English name: giant feather-winged horseshoe crab
Time: 460-445 million years ago in Ordovician.
Typical body length: 1-2m long.
Chinese name: Nautilus
Time: 470-440 million years ago, from the late Ordovician to the early Silurian (it is said that there are still, but no one has seen it alive. It is said that once a China sailor caught a live one, and because he didn't know what it was, he cooked it and ate it.

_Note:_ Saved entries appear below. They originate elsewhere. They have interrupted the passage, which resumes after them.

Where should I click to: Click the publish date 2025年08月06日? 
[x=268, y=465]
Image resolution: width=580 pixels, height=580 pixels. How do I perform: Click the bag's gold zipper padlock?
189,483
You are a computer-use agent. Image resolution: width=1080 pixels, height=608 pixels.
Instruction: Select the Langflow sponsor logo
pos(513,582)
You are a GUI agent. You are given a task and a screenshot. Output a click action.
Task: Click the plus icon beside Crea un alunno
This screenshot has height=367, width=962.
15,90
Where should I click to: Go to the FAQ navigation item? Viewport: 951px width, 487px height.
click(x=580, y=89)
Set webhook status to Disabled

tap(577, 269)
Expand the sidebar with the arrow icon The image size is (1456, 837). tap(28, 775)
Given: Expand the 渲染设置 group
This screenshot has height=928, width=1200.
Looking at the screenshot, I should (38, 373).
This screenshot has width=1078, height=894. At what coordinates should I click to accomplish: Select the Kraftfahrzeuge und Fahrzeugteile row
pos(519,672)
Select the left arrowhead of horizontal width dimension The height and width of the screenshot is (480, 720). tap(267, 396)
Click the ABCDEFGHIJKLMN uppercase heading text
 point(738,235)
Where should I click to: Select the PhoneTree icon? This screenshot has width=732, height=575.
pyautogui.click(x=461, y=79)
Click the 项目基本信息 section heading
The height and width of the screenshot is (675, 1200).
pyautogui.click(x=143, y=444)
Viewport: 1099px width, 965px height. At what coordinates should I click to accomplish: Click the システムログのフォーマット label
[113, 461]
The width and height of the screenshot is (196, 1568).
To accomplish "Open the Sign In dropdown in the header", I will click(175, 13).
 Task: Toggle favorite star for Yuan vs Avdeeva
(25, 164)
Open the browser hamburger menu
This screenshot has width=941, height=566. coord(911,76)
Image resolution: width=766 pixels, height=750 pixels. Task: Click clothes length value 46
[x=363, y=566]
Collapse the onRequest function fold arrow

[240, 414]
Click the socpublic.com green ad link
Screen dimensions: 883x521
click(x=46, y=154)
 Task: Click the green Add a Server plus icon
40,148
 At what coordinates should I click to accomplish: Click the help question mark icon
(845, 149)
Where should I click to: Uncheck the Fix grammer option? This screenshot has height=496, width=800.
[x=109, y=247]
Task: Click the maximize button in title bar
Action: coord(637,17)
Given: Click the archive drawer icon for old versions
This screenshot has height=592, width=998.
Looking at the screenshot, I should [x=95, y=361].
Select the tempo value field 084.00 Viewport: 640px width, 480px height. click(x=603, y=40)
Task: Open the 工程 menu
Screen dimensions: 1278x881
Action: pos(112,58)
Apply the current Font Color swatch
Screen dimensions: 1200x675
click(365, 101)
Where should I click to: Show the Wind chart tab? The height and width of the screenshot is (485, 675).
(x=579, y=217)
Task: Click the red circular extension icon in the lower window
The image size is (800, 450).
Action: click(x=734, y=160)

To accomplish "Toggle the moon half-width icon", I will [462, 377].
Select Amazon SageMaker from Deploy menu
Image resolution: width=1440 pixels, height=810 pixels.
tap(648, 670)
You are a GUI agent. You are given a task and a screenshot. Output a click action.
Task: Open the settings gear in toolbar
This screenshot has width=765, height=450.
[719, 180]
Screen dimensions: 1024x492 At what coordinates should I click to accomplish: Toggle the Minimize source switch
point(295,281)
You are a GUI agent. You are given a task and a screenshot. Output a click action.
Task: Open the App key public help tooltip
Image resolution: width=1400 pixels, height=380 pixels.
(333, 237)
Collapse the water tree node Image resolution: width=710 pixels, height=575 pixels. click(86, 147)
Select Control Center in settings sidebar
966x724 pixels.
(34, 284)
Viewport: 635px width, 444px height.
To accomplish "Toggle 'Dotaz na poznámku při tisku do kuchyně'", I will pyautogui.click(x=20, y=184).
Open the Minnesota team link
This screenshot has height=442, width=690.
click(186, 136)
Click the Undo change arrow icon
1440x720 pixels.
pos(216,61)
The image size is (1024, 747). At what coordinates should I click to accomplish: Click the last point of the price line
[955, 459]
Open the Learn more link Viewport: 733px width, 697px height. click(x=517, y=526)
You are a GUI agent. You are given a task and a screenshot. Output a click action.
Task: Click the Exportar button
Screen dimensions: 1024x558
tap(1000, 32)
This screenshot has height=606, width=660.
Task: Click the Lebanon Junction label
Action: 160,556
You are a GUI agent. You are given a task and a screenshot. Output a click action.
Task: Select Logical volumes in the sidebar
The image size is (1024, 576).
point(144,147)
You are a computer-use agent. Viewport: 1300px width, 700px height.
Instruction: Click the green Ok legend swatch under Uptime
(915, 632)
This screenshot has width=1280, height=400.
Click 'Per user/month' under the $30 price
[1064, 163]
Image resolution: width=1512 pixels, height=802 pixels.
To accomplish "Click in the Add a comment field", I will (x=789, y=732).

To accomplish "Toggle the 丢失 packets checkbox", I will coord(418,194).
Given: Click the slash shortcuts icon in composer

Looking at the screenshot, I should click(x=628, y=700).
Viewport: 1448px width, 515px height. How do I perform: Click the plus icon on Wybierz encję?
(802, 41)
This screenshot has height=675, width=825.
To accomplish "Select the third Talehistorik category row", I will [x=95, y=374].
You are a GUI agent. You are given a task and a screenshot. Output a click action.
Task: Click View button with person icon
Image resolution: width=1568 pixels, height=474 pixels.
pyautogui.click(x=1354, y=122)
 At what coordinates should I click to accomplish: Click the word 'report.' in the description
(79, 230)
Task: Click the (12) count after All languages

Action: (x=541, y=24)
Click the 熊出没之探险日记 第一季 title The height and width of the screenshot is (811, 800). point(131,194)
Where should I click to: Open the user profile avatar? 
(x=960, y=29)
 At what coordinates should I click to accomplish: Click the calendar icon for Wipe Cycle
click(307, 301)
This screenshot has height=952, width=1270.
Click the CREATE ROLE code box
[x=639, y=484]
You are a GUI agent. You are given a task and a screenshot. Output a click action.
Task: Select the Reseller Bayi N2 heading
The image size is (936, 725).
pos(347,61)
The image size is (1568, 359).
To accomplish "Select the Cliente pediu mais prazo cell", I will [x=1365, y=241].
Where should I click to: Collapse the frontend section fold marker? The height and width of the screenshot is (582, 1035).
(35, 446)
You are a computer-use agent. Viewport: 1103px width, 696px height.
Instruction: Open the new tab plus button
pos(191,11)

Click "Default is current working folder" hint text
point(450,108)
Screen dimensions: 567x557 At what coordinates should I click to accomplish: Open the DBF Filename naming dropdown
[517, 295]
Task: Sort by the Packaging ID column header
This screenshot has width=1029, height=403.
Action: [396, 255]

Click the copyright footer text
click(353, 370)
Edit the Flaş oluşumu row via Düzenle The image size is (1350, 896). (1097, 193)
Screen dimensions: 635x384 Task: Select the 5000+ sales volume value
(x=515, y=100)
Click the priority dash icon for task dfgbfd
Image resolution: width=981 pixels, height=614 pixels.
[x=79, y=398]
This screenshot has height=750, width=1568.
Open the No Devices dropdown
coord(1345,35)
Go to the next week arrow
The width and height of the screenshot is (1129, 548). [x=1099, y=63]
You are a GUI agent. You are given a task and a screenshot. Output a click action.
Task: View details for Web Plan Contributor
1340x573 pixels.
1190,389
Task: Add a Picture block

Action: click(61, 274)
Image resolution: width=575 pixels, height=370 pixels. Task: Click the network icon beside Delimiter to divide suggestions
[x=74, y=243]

It was said to be delicious.
Typical body length: about 1 1 meter long.
Chinese name: horseshoe crab
Time: 438 million years to 4 1 1 100 million years ago.
Typical body length:1.5m.
Common name: trilobite
Age: Devonian
Typical body length:
Name of species: teleost
Age: Middle Devonian-Late Devonian
Typical body length: .....
Chinese name: Dungeon Fish
Time: Late Devonian, 370-360 million years ago.
Typical body length: 8- 10 meter long.
Chinese name: breast shark
Time: Late Devonian to Carboniferous from1.700 million years ago to 345 million years ago.
Typical body length: 0.7-2m long.
Name: Blacet Tron
Body length: 3 meters long
Survival time: Late Permian-Early Triassic
Chinese name: magic dragon.
Time: Triassic 240 million -2 1 100 million years ago.
Typical body length: 3-4 meters long.
Time: Triassic 240 million -2 1 100 million years ago.
Chinese name: ichthyosaur
Time: Late Triassic, 240-265,438+0 billion years ago.
Typical body length: 10 meter long.
Dinosaur name: ichthyosaur
Dinosaur length: There are many kinds of ichthyosaurs, ranging from 3m to15m.
Age of existence: Jurassic
Name: Pterosaur
Body length: wings can reach 30 to 700 cm.
Age of existence: Jurassic
Chinese name: tooth dragon
Time: 654.38+0.6 billion -654.38+0.5 billion years ago in the middle and late Jurassic.
Typical body length: 25 meters long (controversial, the body length of plesiosaur that can be confirmed now is only about 10 meters)
Chinese name: saurosuchus.
Time: Middle Jurassic1.600 million years ago-1.500 million years ago.
Typical body length: 3 meters long
Chinese name: Leeds fish
Time: Late Jurassic10.65 million-10.55 million years ago.
Typical body length: 27 meters long
Title: Swordfish
Age: 87-65 million years ago in the late Cretaceous.
Typical body length: 6 meters long
Name: Long-headed Dragon
Body length: 9 meters
Age of existence: Early Cretaceous
Chinese name: crocodile
Age: Early Cretaceous
Typical body length: 12m long.
Comparison of skulls between crocodile and live crocodile
Chinese name: Film Dragon
Age: Late Cretaceous 85-65 million years ago.
Typical body length: 15m long.
Chinese name: black dragon.
Age: Late Cretaceous from 85 million to 65 million years ago.
Typical body length: 9- 17m long.
Chinese name: Dayanglong
Age: Late Cretaceous from 85 million to 65 million years ago.
Typical body length: 3 ~ 4m long.
Chinese name: ancient turtle
Age: Late Cretaceous 75-65 million years ago.
Typical body length: 4.6 meters long.